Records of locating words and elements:
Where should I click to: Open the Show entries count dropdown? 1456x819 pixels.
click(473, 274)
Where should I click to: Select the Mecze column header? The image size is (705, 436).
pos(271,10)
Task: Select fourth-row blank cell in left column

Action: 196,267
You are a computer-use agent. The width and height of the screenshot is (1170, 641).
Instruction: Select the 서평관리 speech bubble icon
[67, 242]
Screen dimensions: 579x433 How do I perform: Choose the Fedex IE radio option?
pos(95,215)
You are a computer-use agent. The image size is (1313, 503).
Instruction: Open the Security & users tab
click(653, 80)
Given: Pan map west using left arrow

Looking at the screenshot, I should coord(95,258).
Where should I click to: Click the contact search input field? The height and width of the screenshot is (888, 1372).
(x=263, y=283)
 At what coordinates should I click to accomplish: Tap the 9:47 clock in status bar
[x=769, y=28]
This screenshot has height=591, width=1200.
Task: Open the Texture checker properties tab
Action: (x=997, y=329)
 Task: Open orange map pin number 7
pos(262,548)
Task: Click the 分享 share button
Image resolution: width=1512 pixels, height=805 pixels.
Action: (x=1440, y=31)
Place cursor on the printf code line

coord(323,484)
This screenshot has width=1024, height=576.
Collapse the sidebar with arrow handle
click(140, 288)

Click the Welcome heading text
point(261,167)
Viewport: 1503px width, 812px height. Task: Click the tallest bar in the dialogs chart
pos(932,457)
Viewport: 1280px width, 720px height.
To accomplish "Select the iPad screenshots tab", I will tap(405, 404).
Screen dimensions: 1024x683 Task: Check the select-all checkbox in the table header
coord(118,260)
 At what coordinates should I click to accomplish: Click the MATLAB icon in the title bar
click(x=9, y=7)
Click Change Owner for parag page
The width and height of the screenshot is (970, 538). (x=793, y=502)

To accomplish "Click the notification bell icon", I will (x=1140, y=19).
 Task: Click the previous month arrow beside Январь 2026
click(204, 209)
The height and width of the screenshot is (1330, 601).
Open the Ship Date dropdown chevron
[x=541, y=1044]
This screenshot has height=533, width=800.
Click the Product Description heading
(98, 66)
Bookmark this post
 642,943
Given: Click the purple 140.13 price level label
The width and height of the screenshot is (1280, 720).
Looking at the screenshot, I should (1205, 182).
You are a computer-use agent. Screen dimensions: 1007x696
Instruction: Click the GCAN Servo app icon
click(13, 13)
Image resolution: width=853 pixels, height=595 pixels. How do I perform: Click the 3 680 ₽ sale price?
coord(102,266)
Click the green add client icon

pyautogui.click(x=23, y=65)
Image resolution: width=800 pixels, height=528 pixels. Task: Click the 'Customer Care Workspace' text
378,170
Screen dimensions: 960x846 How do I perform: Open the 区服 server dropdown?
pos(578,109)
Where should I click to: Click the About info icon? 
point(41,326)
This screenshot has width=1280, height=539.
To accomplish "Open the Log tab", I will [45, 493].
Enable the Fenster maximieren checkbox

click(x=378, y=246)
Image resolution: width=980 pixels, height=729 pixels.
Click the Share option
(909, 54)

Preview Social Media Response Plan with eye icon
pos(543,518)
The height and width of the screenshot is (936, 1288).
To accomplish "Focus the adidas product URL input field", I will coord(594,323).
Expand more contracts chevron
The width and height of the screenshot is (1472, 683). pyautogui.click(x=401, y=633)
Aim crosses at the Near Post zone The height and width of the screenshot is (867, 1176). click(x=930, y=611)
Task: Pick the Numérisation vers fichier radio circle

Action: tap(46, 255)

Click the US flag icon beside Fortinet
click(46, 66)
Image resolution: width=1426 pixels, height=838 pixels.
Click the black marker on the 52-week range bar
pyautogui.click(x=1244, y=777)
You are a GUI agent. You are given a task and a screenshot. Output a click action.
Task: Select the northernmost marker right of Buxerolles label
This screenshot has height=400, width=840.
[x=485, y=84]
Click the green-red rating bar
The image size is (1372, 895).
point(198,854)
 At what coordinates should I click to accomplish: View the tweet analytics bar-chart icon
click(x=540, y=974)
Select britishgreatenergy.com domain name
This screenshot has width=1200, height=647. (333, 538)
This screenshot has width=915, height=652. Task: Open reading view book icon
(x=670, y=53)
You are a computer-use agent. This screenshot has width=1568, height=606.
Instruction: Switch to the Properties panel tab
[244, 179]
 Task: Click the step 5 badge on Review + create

> Stated exercise: Find each line in the data above that contains the word "agent", and copy those lines out in full.

> Final result:
You are a computer-use agent. The width and height of the screenshot is (1170, 641).
You are a computer-use agent. The image size is (1313, 503).
You are a computer-use agent. Screen dimensions: 1007x696
You are a GUI agent. You are given a task and a screenshot. Output a click action.
You are a computer-use agent. This screenshot has width=1568, height=606.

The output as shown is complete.